GIVEN ENTRIES
========
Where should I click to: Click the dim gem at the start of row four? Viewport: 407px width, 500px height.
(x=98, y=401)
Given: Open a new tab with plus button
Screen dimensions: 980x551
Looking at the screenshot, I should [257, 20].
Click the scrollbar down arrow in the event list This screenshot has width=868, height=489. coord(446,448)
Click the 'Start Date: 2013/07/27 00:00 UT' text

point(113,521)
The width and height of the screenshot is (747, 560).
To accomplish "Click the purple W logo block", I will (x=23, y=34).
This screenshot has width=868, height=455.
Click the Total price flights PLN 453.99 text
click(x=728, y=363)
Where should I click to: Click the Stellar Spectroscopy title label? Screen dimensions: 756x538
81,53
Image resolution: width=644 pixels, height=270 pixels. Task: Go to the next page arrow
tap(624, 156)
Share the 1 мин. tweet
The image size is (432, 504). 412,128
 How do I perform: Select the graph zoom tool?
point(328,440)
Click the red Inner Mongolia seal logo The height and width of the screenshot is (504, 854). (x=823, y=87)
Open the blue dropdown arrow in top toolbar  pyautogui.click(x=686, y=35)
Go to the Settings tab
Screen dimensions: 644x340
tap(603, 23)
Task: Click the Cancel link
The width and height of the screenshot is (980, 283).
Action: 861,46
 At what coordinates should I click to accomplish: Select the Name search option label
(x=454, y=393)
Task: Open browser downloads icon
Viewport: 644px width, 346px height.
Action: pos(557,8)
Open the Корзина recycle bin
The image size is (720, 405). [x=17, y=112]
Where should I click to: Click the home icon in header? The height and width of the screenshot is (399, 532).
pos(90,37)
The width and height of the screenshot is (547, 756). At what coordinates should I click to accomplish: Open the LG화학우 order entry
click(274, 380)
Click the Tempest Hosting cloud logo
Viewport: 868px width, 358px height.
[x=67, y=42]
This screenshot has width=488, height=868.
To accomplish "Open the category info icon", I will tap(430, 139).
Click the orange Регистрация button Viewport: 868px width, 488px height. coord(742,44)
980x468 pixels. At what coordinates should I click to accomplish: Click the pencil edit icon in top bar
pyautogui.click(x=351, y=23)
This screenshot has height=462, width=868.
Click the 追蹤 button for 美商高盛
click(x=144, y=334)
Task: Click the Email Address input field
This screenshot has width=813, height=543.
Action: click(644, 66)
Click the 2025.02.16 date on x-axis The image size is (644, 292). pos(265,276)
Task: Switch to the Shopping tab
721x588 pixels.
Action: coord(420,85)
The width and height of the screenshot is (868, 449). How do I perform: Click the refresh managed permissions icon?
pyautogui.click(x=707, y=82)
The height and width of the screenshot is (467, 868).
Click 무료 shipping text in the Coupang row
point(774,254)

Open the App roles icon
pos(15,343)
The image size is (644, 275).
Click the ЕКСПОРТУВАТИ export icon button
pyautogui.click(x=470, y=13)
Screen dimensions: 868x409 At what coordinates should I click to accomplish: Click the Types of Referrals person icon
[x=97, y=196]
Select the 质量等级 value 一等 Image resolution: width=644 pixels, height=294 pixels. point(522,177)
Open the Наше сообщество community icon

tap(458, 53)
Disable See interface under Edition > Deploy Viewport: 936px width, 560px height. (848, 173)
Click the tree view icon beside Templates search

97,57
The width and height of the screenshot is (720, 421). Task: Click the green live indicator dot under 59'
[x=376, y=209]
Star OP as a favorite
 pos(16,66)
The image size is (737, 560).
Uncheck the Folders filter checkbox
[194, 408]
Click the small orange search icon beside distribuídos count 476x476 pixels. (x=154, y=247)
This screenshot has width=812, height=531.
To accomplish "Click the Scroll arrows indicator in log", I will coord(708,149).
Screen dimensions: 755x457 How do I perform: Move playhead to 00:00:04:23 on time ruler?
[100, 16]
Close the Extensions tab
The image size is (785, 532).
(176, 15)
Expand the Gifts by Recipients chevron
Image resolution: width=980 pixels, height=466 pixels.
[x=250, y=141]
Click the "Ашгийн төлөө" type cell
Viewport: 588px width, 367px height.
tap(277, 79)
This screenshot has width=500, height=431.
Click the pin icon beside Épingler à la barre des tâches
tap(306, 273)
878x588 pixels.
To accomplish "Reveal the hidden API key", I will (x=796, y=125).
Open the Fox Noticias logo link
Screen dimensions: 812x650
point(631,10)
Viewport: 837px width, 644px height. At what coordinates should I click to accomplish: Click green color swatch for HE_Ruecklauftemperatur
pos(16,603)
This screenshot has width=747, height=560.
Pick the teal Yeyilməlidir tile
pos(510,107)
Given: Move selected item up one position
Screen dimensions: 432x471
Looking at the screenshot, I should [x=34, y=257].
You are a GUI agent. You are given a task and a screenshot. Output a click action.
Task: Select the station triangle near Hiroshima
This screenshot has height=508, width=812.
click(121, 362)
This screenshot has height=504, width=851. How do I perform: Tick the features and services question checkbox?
========
The entries shown above must be reproduced in full, exactly as written.

EXPECTED OUTPUT
Where should I click to: Click the dim gem at the start of row four? Viewport: 407px width, 500px height.
(x=98, y=401)
Given: Open a new tab with plus button
Screen dimensions: 980x551
Looking at the screenshot, I should [257, 20].
Click the scrollbar down arrow in the event list This screenshot has width=868, height=489. coord(446,448)
Click the 'Start Date: 2013/07/27 00:00 UT' text

point(113,521)
The width and height of the screenshot is (747, 560).
To accomplish "Click the purple W logo block", I will (x=23, y=34).
This screenshot has width=868, height=455.
Click the Total price flights PLN 453.99 text
click(x=728, y=363)
Where should I click to: Click the Stellar Spectroscopy title label? Screen dimensions: 756x538
81,53
Image resolution: width=644 pixels, height=270 pixels. Task: Go to the next page arrow
tap(624, 156)
Share the 1 мин. tweet
The image size is (432, 504). 412,128
 How do I perform: Select the graph zoom tool?
point(328,440)
Click the red Inner Mongolia seal logo The height and width of the screenshot is (504, 854). (x=823, y=87)
Open the blue dropdown arrow in top toolbar  pyautogui.click(x=686, y=35)
Go to the Settings tab
Screen dimensions: 644x340
tap(603, 23)
Task: Click the Cancel link
The width and height of the screenshot is (980, 283).
Action: 861,46
 At what coordinates should I click to accomplish: Select the Name search option label
(x=454, y=393)
Task: Open browser downloads icon
Viewport: 644px width, 346px height.
Action: pos(557,8)
Open the Корзина recycle bin
The image size is (720, 405). [x=17, y=112]
Where should I click to: Click the home icon in header? The height and width of the screenshot is (399, 532).
pos(90,37)
The width and height of the screenshot is (547, 756). At what coordinates should I click to accomplish: Open the LG화학우 order entry
click(274, 380)
Click the Tempest Hosting cloud logo
Viewport: 868px width, 358px height.
[x=67, y=42]
This screenshot has width=488, height=868.
To accomplish "Open the category info icon", I will tap(430, 139).
Click the orange Регистрация button Viewport: 868px width, 488px height. coord(742,44)
980x468 pixels. At what coordinates should I click to accomplish: Click the pencil edit icon in top bar
pyautogui.click(x=351, y=23)
This screenshot has height=462, width=868.
Click the 追蹤 button for 美商高盛
click(x=144, y=334)
Task: Click the Email Address input field
This screenshot has width=813, height=543.
Action: click(644, 66)
Click the 2025.02.16 date on x-axis The image size is (644, 292). pos(265,276)
Task: Switch to the Shopping tab
721x588 pixels.
Action: coord(420,85)
The width and height of the screenshot is (868, 449). How do I perform: Click the refresh managed permissions icon?
pyautogui.click(x=707, y=82)
The height and width of the screenshot is (467, 868).
Click 무료 shipping text in the Coupang row
point(774,254)

Open the App roles icon
pos(15,343)
The image size is (644, 275).
Click the ЕКСПОРТУВАТИ export icon button
pyautogui.click(x=470, y=13)
Screen dimensions: 868x409 At what coordinates should I click to accomplish: Click the Types of Referrals person icon
[x=97, y=196]
Select the 质量等级 value 一等 Image resolution: width=644 pixels, height=294 pixels. point(522,177)
Open the Наше сообщество community icon

tap(458, 53)
Disable See interface under Edition > Deploy Viewport: 936px width, 560px height. (848, 173)
Click the tree view icon beside Templates search

97,57
The width and height of the screenshot is (720, 421). Task: Click the green live indicator dot under 59'
[x=376, y=209]
Star OP as a favorite
 pos(16,66)
The image size is (737, 560).
Uncheck the Folders filter checkbox
[194, 408]
Click the small orange search icon beside distribuídos count 476x476 pixels. (x=154, y=247)
This screenshot has width=812, height=531.
To accomplish "Click the Scroll arrows indicator in log", I will coord(708,149).
Screen dimensions: 755x457 How do I perform: Move playhead to 00:00:04:23 on time ruler?
[100, 16]
Close the Extensions tab
The image size is (785, 532).
(176, 15)
Expand the Gifts by Recipients chevron
Image resolution: width=980 pixels, height=466 pixels.
[x=250, y=141]
Click the "Ашгийн төлөө" type cell
Viewport: 588px width, 367px height.
tap(277, 79)
This screenshot has width=500, height=431.
Click the pin icon beside Épingler à la barre des tâches
tap(306, 273)
878x588 pixels.
To accomplish "Reveal the hidden API key", I will (x=796, y=125).
Open the Fox Noticias logo link
Screen dimensions: 812x650
point(631,10)
Viewport: 837px width, 644px height. At what coordinates should I click to accomplish: Click green color swatch for HE_Ruecklauftemperatur
pos(16,603)
This screenshot has width=747, height=560.
Pick the teal Yeyilməlidir tile
pos(510,107)
Given: Move selected item up one position
Screen dimensions: 432x471
Looking at the screenshot, I should [x=34, y=257].
You are a GUI agent. You are given a task and a screenshot. Output a click action.
Task: Select the station triangle near Hiroshima
This screenshot has height=508, width=812.
click(121, 362)
This screenshot has height=504, width=851. How do I perform: Tick the features and services question checkbox?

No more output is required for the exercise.